Papaver rhoeas is a variable, erect annual, forming a long-lived soil seed bank that can germinate when the soil is disturbed. In the Northern Hemisphere it generally flowers in late spring (between May and October in the UK) but if the weather is warm enough other flowers frequently appear at the beginning of autumn. It grows up to about  in height. The stems hold single flowers, which are large and showy,  across, with four petals that are vivid red, most commonly with a black spot at their base. The petals slightly overlap each other. The plant can produce up to 400 flowers in a warm season, that last only one day. The flower stem is usually covered with coarse hairs that are held at right angles to the surface, helping to distinguish it from P. dubium in which the hairs are more usually appressed (i.e. held close to the stem). The capsules are hairless, obovoid (egg-shaped), less than twice as tall as they are wide, with a stigma at least as wide as the capsule. Like many other species of Papaver, the plant exudes white to yellowish latex when the tissues are broken.

Not all corn poppies that are available commercially have red flowers. Selective breeding has resulted in cultivars in yellow, orange, pink, and white.  The Shirley poppy is a well known cultivar. A very pale speckled variety, derived from the Shirley, is also available.
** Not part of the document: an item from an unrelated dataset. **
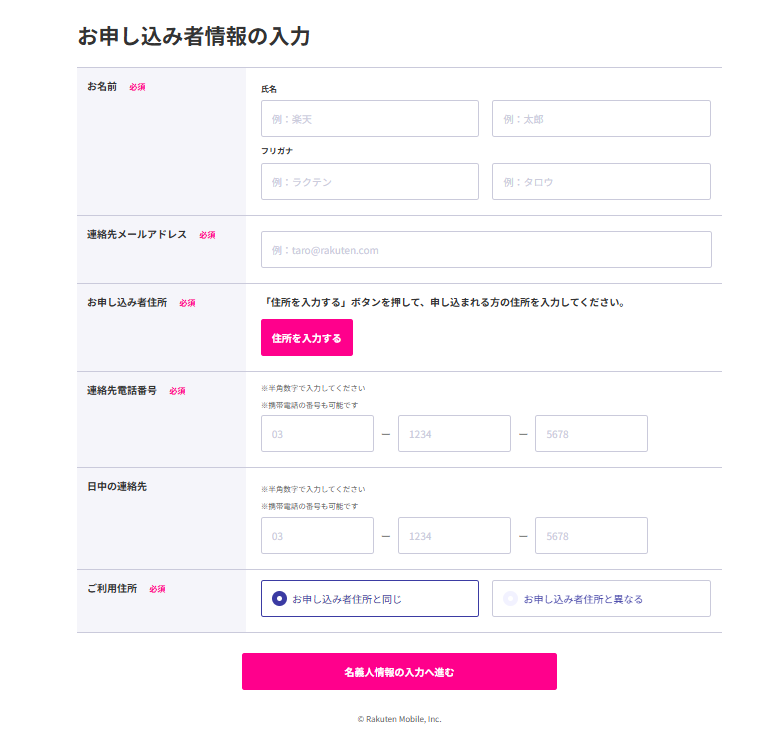Click the お名前 row label

(102, 87)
A nearly black-flowering hybrid, known as 'Evelina', was bred in Italy in the late 1990s, with P. dubium, but does not appear to be available commercially.

Phytochemistry 
Papaver rhoeas contains the alkaloid called rhoeadine, which is a mild sedative. Rhoeadic acid, papaveric acid and rhoeagenine are also found in this plant.

Taxonomy
It was formally described by the Swedish botanist Carl Linnaeus in his seminal publication Species Plantarum in 1753. Papaver, also pappa, is the Latin word for food or milk and rhoeas means red in Greek.

Natural history 

Its origin is not known for certain. As with many such plants, the area of origin is often ascribed by Americans to Europe, and by northern Europeans to southern Europe. It is known to have been associated with agriculture in the Old World since early times and has had an old symbolism and association with agricultural fertility. It has most of the characteristics of a successful weed of agriculture. These include an annual lifecycle that fits into that of most cereals, a tolerance of simple weed control methods, the ability to flower and seed itself before the crop is harvested, and the ability to form a long-lived seed bank. The leaves and latex have an acrid taste and are mildly poisonous to grazing animals.
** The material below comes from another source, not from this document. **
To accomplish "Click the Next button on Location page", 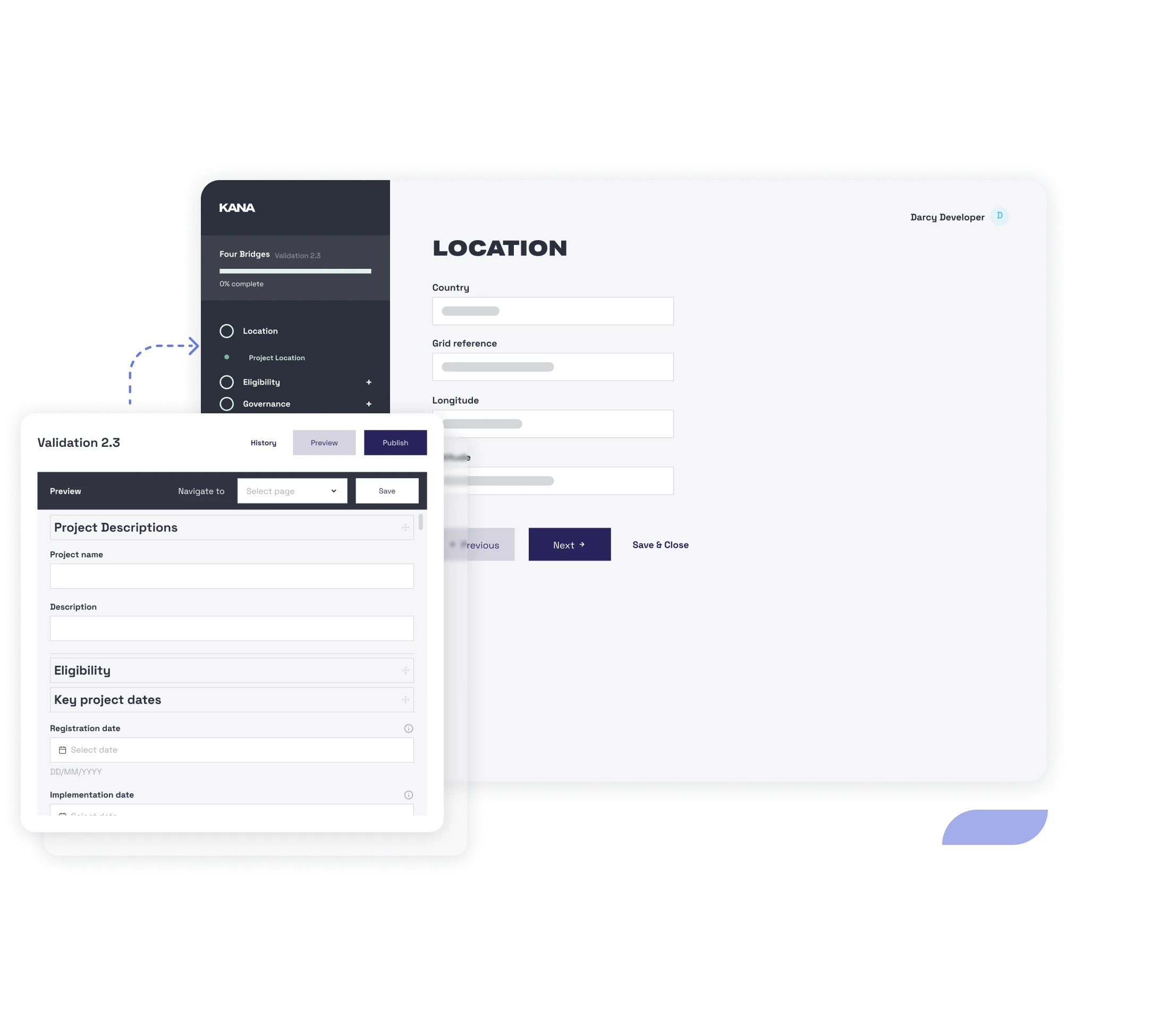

A sterile hybrid with P. dubium is known, P. × hungaricum, that is intermediate in all characteristics with P. rhoeas.

P. rhoeas topped the list in a UK study of meadow pollen production, on a per flower basis, with its rate of 13.3 ± 2.8 μl. The California poppy placed second with a rate of 8.3 ± 1.1 μl. The pollen production of P.rhoeas, on a per flower basis, was very high in comparison with the other plants tested, at almost triple the amount of the top-ranked perennial (a mallow). When sampled at the level of the entire capitulum, however, it was outranked by the ox-eye daisy, Leucanthemum vulgare, with its 15.9 ± 2 μl measurement. It tied with Cosmos bipinnatus. Neither poppy produced a significant quantity of nectar, making their role in meadow ecology specific to pollen-gathering/consuming insects. As poppies are not wind-pollinated, their pollen poses no allergy risk via inhalation.

Distribution and habitat
The species is found within Africa, in Algeria, Egypt, Libya, Morocco, Tunisia, Madeira Islands, and the Canary Islands. Within temperate Asia, it is found in the Caucasus regions of Armenia, Azerbaijan, Georgia, and Ciscaucasia.
In Western Asia, it is found in Afghanistan, Cyprus, Egypt, Iran, Iraq, Palestine, Israel, Jordan, Lebanon, Syria and Turkey. Within tropical Asia, it is found in Pakistan and India. Within Europe, it is found in Belarus, Latvia, Lithuania, Moldova, Ukraine, Austria, Belgium, Czech Republic, Germany, Hungary, Netherlands, Poland, Slovakia, Switzerland, Denmark, Ireland, Norway, Sweden, the United Kingdom, Albania, Bosnia and Herzegovina, Bulgaria, Croatia, Greece, Italy, Kosovo, North Macedonia, Montenegro, Romania, Serbia, Slovenia, France, Portugal, and Spain.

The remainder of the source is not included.